SOURCE PASSAGE:
At its best, Goldfrapp’s new album “Seventh Tree” will transport you to a distant land of misty green pastures, populated by ghostly spirits and forest nymphs that dreamily haunt the thickets. At its worst, “Seventh Tree” will transport you to a very nearby land of prime-time teen dramas, populated by wistful saps who stand idly daydreaming on their boats in the middle of their backyard lakes. Sadly, the album tends toward the latter.

As a retreat from the slightly disturbing trip hop of “Black Cherry” and the darkly sexual club-pop of “Supernature,” the often folksy “Seventh Tree” is not such a surprising departure for a band that has done all of its recording at their home in the idyllic English countryside of Somerset. It was only a matter of time, really, before these surroundings would infiltrate their sound, and in many ways the result is a fantastic and mythical retreat ­— when done correctly.

To achieve the sense of wonderment required for this romantic escape, the album must first suspend disbelief. This is a sensitive task that the band adeptly handles on the opening track, “Clowns.” The gentle guitar that ever-so-slowly starts the song develops into a sort of cascade that is well-suited to Alison Goldfrapp’s harping vocals. Her otherworldly voice remains elusive as it drifts and meanders around the sweeping orchestral accompaniment. This is, effectively, the opening of the closet to Narnia or the crossing of the threshold into Rivendell (Tolkien’s elfish homeland. I Wikipedia-ed it).

The next song, “Little Bird,” follows in perfect harmony, building on the discovery of the first. Another band might now lead into pastoral serenity and true folksy revelry, tambourines galore, but Goldfrapp isn’t that band. Instead, Alison leads the way with distant, breathy vocals that evoke a mystically fanciful but decidedly off-kilter ambience. Shrouded in this mystery, she is backed by a repeating tritonal riff. It sounds as much like a chanced-upon alien Morse code as it does like music. This enigmatic quality finally erupts towards the end: the song is overtaken by a percussive breakdown, while Allison’s voice swirls, psychedelically, into and out of focus.

INFORMATION SUPPLIED:
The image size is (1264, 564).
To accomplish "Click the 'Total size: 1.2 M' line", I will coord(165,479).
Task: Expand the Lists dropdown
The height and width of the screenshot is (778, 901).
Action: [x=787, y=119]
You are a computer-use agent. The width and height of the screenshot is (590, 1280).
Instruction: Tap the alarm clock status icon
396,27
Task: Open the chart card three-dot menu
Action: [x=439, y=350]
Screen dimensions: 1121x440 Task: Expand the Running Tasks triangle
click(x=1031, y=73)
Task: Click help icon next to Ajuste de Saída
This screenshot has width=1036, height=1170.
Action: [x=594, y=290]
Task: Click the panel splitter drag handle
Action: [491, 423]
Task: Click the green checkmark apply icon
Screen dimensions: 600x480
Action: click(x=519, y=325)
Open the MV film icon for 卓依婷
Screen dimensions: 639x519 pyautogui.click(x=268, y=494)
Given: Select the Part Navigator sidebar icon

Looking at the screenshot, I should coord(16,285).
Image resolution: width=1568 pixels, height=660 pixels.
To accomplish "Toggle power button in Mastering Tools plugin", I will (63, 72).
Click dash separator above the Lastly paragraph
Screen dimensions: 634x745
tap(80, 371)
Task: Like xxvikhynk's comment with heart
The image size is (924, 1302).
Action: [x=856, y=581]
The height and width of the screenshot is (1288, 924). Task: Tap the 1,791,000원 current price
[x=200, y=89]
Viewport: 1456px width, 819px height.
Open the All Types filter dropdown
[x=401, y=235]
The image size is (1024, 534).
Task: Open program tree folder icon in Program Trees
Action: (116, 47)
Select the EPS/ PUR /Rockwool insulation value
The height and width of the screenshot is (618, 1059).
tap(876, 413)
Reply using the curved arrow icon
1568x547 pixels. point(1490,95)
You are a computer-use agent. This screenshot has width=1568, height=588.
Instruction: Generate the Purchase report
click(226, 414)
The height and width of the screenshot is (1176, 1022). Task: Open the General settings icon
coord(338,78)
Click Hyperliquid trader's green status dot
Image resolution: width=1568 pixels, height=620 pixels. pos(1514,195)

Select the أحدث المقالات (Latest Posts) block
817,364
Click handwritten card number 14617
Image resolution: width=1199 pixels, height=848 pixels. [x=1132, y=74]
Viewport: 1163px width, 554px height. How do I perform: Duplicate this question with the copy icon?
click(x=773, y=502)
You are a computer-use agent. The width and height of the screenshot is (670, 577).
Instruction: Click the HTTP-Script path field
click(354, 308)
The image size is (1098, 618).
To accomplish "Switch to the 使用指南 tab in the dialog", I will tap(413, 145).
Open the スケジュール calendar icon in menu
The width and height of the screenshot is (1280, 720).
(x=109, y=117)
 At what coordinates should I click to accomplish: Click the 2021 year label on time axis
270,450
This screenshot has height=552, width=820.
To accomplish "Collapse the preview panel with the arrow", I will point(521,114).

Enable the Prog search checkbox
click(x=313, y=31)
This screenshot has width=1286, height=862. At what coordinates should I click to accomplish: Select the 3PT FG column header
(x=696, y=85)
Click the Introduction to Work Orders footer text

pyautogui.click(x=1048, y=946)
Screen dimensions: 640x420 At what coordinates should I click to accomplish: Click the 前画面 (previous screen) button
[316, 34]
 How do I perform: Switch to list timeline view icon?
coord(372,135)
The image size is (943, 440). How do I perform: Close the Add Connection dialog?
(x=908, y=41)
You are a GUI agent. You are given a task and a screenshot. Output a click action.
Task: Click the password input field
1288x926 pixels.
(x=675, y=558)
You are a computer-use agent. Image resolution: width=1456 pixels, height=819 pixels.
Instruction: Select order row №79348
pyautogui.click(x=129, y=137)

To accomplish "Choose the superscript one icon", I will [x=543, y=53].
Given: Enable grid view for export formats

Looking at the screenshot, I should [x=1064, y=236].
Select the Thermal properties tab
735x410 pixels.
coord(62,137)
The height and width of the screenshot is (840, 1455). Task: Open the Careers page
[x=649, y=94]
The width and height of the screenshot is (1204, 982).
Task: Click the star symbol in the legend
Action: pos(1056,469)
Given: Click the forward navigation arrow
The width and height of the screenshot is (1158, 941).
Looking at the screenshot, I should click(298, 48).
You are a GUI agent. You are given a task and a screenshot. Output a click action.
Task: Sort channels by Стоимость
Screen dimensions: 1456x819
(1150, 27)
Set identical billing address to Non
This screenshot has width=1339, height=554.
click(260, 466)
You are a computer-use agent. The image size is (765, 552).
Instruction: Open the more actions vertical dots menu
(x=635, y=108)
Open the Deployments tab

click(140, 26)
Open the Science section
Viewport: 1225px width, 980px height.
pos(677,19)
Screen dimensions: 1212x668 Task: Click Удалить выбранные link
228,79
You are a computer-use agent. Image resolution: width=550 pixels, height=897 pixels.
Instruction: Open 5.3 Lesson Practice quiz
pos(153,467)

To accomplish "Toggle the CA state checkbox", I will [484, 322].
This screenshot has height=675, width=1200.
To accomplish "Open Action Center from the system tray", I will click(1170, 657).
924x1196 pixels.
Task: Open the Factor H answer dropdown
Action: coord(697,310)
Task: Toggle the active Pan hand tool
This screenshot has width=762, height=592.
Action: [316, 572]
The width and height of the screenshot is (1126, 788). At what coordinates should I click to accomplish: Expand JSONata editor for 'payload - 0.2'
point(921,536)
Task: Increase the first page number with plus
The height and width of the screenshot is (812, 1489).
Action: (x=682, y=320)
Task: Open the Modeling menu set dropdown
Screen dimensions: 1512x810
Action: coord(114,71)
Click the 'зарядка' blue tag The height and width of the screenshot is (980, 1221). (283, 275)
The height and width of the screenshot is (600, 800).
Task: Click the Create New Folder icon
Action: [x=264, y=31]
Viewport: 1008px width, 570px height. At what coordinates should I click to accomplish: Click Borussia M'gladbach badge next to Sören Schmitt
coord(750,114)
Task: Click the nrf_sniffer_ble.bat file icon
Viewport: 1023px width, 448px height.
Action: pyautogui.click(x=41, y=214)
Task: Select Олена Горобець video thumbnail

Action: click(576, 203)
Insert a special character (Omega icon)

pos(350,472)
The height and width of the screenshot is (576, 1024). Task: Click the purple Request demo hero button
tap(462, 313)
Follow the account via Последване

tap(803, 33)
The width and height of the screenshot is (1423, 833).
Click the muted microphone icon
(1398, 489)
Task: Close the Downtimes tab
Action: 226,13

YOUR ASSIGNMENT: From the review of the album "Seventh Tree," reproduce without alteration the section that opens with the words "At its best, Goldfrapp’s" and closes with "toward the latter.".

WRITTEN RESPONSE:
At its best, Goldfrapp’s new album “Seventh Tree” will transport you to a distant land of misty green pastures, populated by ghostly spirits and forest nymphs that dreamily haunt the thickets. At its worst, “Seventh Tree” will transport you to a very nearby land of prime-time teen dramas, populated by wistful saps who stand idly daydreaming on their boats in the middle of their backyard lakes. Sadly, the album tends toward the latter.